Why I Vote
Our absentee ballots from the Albany County Board of Elections arrived two weeks ago as promised, and Richard and I filled the ballots out immediately to make sure they arrived in time for the November 6 election. Voting from abroad, we felt like we were still part of the country. It gave us a connection to home and reminded us that when we return at the end of the year, we will live with the consequences of ours and everyone else’s decision.
The post office is two blocks from where we live, and I asked the clerk there if he would let me take his picture of us handing over the ballots to be sent to Albany.
My Portuguese wasn’t good enough to explain in full why I wanted to take this picture, but various people in the country as well as those whose families left years ago described what it was like in the 48 years that they lived under a fascist dictatorship. From 1926 to 1974, the Portuguese people weren’t allowed to choose their leaders. They weren’t allowed to choose the policies that would affect their lives. And they weren’t allowed to question or criticize the policies that their dictator — for most of the period António de Oliveira Salazar — chose for them.
What did it mean to live under a 48-year dictatorship — except for the Soviet Union, the longest in 20th century Europe? I am a writer, so books, literacy, and freedom of expression are very important to me. Under the Salazar dictatorship, funding to public schools was drastically cut, and children were only required to attend school through the third grade. Salazar believed (and I saw evidence of this in posters and proclamations in museums and at a “Portugal and the Holocaust” conference I attended; more on that later) that the people of this agricultural country were on the same level as the beasts — expected to be productive and docile. According to Salazar and his lieutenants, education caused people to question their lot in life and made it less likely that they would follow orders and be satisfied with the traditional, low-skilled, and/or low-paying occupations available to them. By the end of the dictatorship, nearly half of the population was illiterate, and only a quarter had a high school diploma. Despite increased educational spending under democratic governments, Portugal continues to suffer economically because a dictator two generations ago did not trust his people with knowledge.

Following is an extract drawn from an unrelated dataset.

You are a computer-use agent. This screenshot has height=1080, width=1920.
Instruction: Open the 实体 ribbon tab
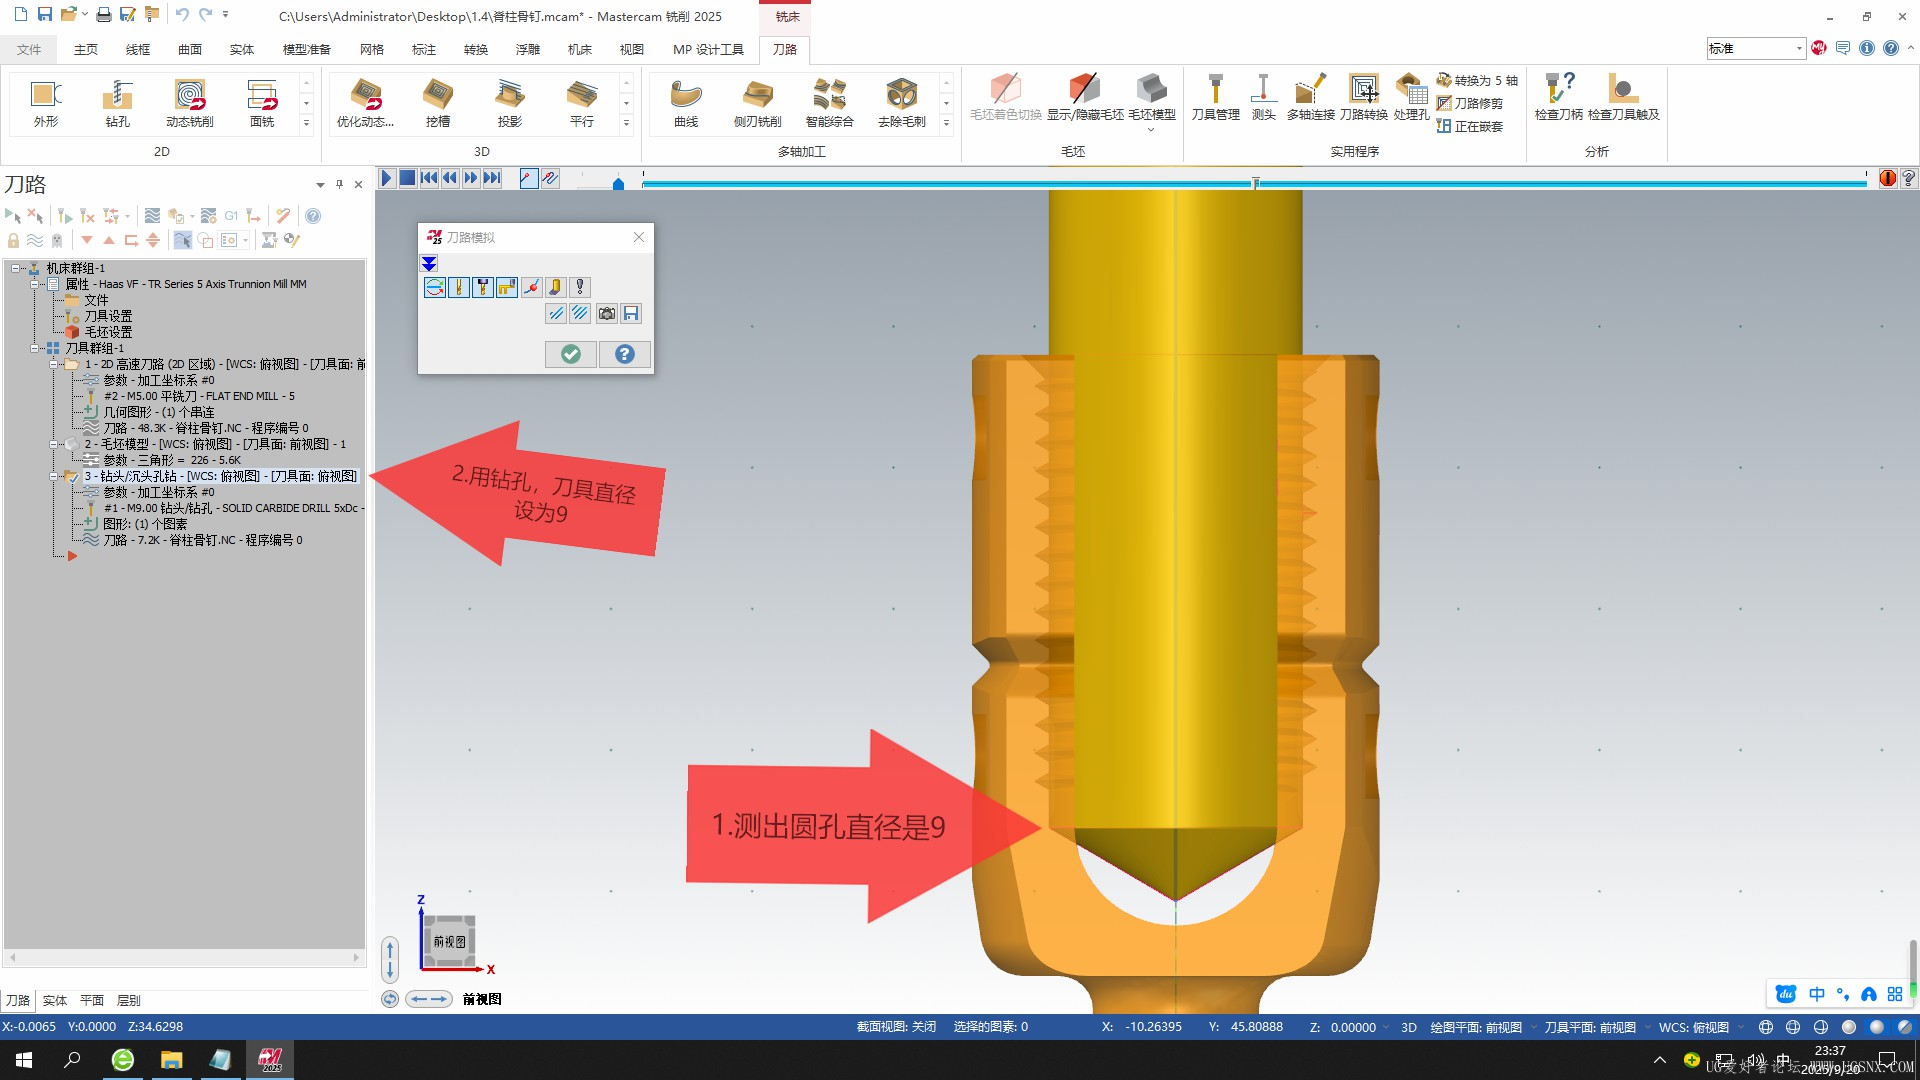point(241,49)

Those who know my work know that I regularly create protagonists who challenge authority. In a country ruled by a dictator, this is what happened to those who challenged authority.
This building, on a busy street in Lisbon, was the notorious Aljube prison, where hundreds of government critics found themselves during the 48-year dictatorship. Most were kept in isolation cells where they weren’t allowed to make a sound. People who had returned from torture sessions at the nearby police headquarters could not cry out in pain, lest they receive additional beatings. Prisoners — most of them labor leaders, teachers, and writers — could not have books, papers, or writing materials in their possession. Silence served as a punishment, but it also kept the people living in the vicinity or passing by in the streetcar from knowing all of the horrors that occurred inside this otherwise ordinary-looking building with bars over the windows. Rumors of what went on inside only compounded the terror felt by the neighbors and the rest of the people.
Buildings like this one may be found in places all over the world, from Portugal to Franco’s Spain, Hitler’s Germany and Mussolini’s Italy, from the Soviet Union of the past century to China today, in Chile under the Pinochet dictatorship that served as the basis of my novel Gringolandia. People went to prisons like this one — they suffered and died there — for the right to choose their own leaders and the policies their government would follow. In short, they suffered and died for the right to vote.
I vote in honor of the billions of people who could not, and still cannot, choose their leaders — kept ignorant and frightened like the beasts of the field — and of the millions of people who sacrificed their lives for the ballot. It’s the very least I can do.